Git integration with Databricks Repos
Databricks Repos is a visual Git client in Databricks. It supports common Git operations such a cloning a repository, committing and pushing, pulling, branch management, and visual comparison of diffs when committing.
Within Repos you can develop code in notebooks or other files and follow data science and engineering code development best practices using Git for version control, collaboration, and CI/CD.
What can you do with Databricks Repos?
Databricks Repos provides source control for data and AI projects by integrating with Git providers.
In Databricks Repos, you can use Git functionality to:
Clone, push to, and pull from a remote Git repository.
Create and manage branches for development work.
Create notebooks, and edit notebooks and other files.
Visually compare differences upon commit.
For step-by-step instructions, see Clone a Git repo & other common Git operations. Databricks Repos also has an API that you can integrate with your CI/CD pipeline. For example, you can programmatically update a Databricks repo so that it always has the most recent version of the code. For information about best practices for code development using Databricks Repos, see CI/CD workflows with Git integration and Databricks Repos.
For following tasks, work in your Git provider:
Create a pull request.
Resolve merge conflicts.
Merge or delete branches.
Rebase a branch.
Supported Git providers
Databricks supports the following Git providers:
GitHub
Bitbucket Cloud
GitLab
Azure DevOps
AWS CodeCommit
GitHub AE
See Get a Git access token & connect a remote repo to Databricks.
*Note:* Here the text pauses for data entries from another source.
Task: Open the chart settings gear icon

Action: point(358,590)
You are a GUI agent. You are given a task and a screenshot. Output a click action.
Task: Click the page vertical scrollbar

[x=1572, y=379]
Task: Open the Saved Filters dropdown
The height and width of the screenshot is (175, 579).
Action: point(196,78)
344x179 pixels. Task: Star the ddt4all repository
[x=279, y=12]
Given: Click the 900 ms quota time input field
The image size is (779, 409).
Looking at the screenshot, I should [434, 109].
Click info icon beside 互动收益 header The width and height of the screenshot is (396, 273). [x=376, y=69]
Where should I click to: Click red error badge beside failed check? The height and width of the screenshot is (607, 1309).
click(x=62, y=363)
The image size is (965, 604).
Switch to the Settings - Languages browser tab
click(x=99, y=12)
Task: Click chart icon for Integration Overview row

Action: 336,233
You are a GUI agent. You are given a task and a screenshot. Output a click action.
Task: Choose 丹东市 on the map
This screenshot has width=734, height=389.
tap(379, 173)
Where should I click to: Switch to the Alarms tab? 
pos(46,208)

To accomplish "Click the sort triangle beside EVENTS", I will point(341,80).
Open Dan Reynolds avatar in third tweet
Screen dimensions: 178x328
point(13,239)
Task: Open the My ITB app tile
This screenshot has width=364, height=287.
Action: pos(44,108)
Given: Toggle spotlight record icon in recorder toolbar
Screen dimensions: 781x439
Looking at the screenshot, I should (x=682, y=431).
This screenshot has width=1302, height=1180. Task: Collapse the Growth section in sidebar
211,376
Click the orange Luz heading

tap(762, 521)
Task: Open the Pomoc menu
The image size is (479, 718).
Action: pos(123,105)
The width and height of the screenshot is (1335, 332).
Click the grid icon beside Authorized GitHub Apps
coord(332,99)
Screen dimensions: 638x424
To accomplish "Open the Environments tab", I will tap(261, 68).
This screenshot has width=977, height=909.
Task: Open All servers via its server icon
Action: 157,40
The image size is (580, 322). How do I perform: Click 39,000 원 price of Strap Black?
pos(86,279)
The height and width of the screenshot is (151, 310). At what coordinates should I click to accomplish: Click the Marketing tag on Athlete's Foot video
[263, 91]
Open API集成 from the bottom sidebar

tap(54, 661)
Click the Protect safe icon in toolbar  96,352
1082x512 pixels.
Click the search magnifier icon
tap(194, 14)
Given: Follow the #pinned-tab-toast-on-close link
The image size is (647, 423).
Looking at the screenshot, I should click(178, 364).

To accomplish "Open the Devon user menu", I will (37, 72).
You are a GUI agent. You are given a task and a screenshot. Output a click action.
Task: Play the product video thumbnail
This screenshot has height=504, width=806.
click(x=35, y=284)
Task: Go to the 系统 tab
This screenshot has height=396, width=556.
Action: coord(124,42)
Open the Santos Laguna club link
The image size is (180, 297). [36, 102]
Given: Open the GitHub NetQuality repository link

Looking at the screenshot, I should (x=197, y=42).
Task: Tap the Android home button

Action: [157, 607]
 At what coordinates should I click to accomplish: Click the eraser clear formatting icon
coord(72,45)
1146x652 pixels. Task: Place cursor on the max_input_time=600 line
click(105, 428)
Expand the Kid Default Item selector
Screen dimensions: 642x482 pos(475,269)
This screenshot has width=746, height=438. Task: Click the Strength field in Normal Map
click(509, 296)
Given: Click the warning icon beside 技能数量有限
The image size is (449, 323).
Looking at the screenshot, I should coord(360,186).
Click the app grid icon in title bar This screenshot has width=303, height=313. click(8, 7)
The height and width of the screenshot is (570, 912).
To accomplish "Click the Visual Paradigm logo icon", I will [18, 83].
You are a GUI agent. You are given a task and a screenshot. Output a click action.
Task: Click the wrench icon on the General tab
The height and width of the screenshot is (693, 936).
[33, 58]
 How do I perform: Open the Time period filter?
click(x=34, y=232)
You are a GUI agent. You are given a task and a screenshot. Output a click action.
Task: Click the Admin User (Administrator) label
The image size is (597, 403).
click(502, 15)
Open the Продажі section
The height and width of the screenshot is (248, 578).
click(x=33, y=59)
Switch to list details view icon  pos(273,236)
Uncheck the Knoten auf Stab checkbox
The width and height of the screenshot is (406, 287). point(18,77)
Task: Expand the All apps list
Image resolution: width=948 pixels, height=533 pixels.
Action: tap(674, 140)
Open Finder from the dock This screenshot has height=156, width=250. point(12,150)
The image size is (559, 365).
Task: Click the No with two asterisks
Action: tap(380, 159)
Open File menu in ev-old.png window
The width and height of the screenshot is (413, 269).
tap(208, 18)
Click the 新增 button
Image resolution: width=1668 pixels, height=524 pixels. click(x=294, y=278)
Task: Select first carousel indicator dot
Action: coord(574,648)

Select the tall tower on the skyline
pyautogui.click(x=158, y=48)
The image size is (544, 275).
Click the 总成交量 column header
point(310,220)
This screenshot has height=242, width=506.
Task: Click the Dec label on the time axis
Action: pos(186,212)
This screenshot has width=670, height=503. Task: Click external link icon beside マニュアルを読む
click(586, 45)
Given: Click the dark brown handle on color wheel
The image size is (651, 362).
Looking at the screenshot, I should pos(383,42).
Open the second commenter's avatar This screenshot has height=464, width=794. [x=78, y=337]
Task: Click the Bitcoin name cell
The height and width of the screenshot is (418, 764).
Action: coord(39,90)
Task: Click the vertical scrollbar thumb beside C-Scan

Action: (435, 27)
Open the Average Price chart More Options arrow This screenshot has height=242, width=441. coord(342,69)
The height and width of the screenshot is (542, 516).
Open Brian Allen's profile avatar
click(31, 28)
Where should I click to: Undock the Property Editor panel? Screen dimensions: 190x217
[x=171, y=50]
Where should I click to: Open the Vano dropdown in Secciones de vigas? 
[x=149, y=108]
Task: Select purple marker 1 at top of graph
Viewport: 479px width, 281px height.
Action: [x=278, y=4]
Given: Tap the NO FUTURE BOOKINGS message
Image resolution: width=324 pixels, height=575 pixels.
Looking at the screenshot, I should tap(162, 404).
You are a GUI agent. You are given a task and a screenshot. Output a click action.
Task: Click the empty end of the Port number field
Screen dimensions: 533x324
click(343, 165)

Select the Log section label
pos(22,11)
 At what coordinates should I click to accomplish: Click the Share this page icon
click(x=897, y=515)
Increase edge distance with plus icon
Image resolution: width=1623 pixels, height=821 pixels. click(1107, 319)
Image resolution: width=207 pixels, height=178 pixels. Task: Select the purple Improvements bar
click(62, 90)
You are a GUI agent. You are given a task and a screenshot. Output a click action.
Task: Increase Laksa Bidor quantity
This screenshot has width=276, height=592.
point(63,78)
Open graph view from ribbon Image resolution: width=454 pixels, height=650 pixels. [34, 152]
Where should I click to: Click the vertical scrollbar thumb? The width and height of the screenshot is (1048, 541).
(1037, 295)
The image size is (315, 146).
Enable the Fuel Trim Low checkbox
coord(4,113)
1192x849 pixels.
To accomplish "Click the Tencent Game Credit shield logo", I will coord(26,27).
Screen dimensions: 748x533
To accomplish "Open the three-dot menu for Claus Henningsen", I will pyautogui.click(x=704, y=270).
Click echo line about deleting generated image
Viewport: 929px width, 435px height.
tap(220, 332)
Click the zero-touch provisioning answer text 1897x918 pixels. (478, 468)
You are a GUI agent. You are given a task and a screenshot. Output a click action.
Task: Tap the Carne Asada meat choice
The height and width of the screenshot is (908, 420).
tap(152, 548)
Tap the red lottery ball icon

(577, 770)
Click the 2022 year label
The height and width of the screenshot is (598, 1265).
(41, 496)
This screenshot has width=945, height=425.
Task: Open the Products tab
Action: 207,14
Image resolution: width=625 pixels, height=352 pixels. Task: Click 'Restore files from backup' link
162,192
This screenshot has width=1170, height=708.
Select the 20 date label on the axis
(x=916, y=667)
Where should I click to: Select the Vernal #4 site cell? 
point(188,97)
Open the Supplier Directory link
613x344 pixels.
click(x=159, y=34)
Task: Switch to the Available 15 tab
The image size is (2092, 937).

Databricks Repos also supports Bitbucket Server, GitHub Enterprise Server, and GitLab self-managed integration, if the server is internet accessible. To integrate with a private Git server instance that is not internet-accessible, get in touch with your Databricks representative.
Support for arbitrary files in Databricks Repos is available in Databricks Runtime 8.4 and above. See What are workspace files?.